▶ [What needs to be done] Format each line of the listing below as a JSON list of strings, one string per line, skipping blank lines and leaving the pictures out.
----------------
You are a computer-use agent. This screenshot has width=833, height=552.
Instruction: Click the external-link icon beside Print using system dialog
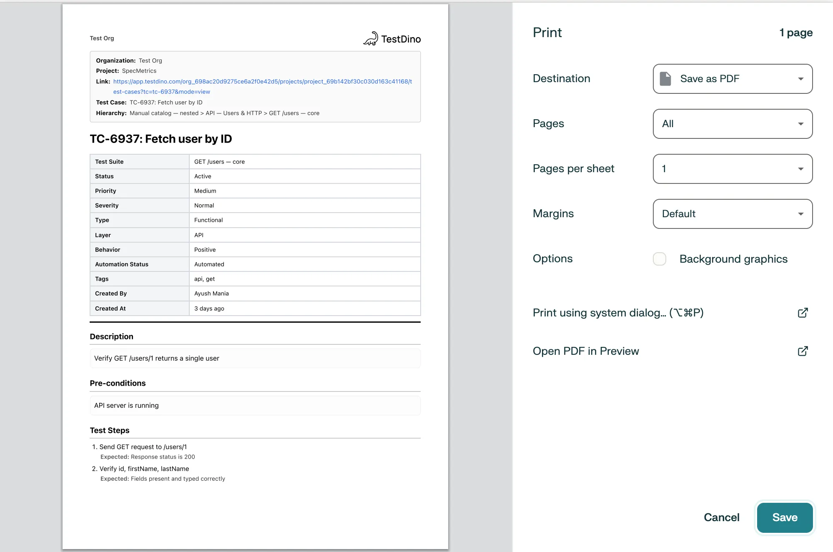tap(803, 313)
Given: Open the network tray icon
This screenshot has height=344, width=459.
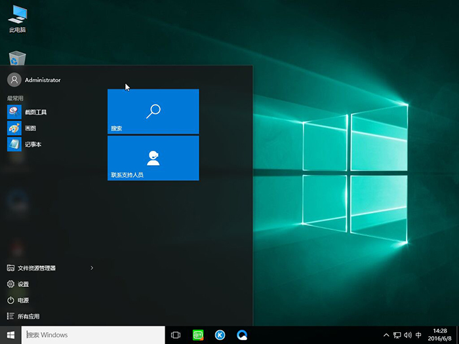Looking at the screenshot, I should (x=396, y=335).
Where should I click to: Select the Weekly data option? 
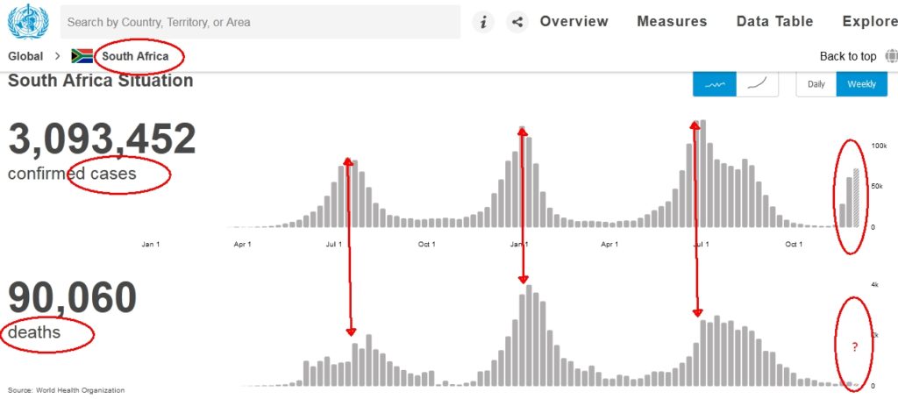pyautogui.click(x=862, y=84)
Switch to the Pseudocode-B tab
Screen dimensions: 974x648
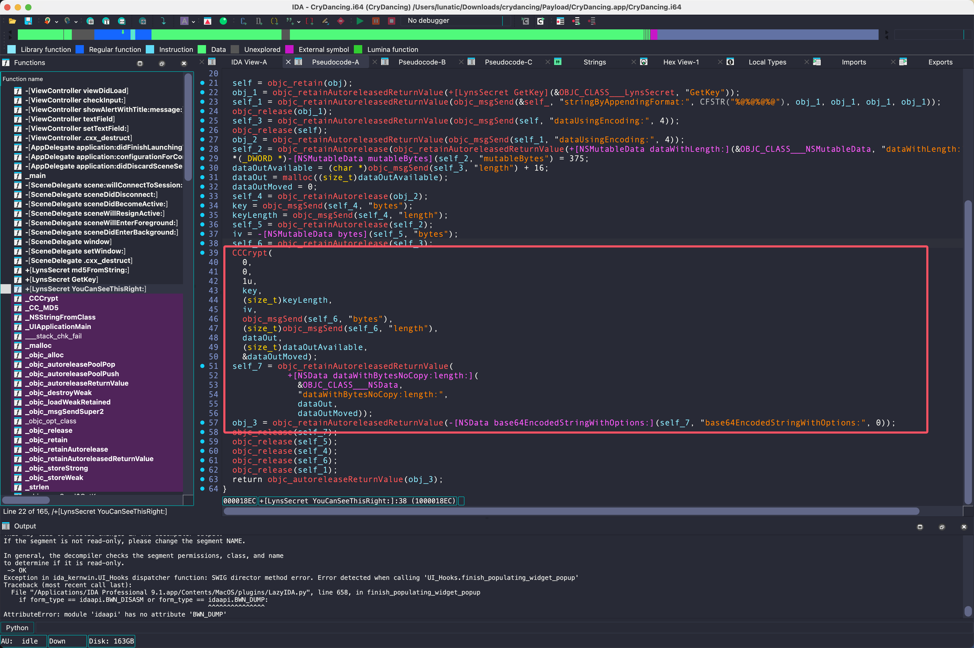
----------------
▶ [Exercise solution]
[
  "You are a computer-use agent. This screenshot has width=833, height=552.",
  "Instruction: Click the external-link icon beside Print using system dialog",
  "tap(803, 313)",
  "Given: Open the network tray icon",
  "This screenshot has height=344, width=459.",
  "Looking at the screenshot, I should (x=396, y=335).",
  "Where should I click to: Select the Weekly data option? ",
  "pyautogui.click(x=862, y=84)",
  "Switch to the Pseudocode-B tab",
  "Screen dimensions: 974x648"
]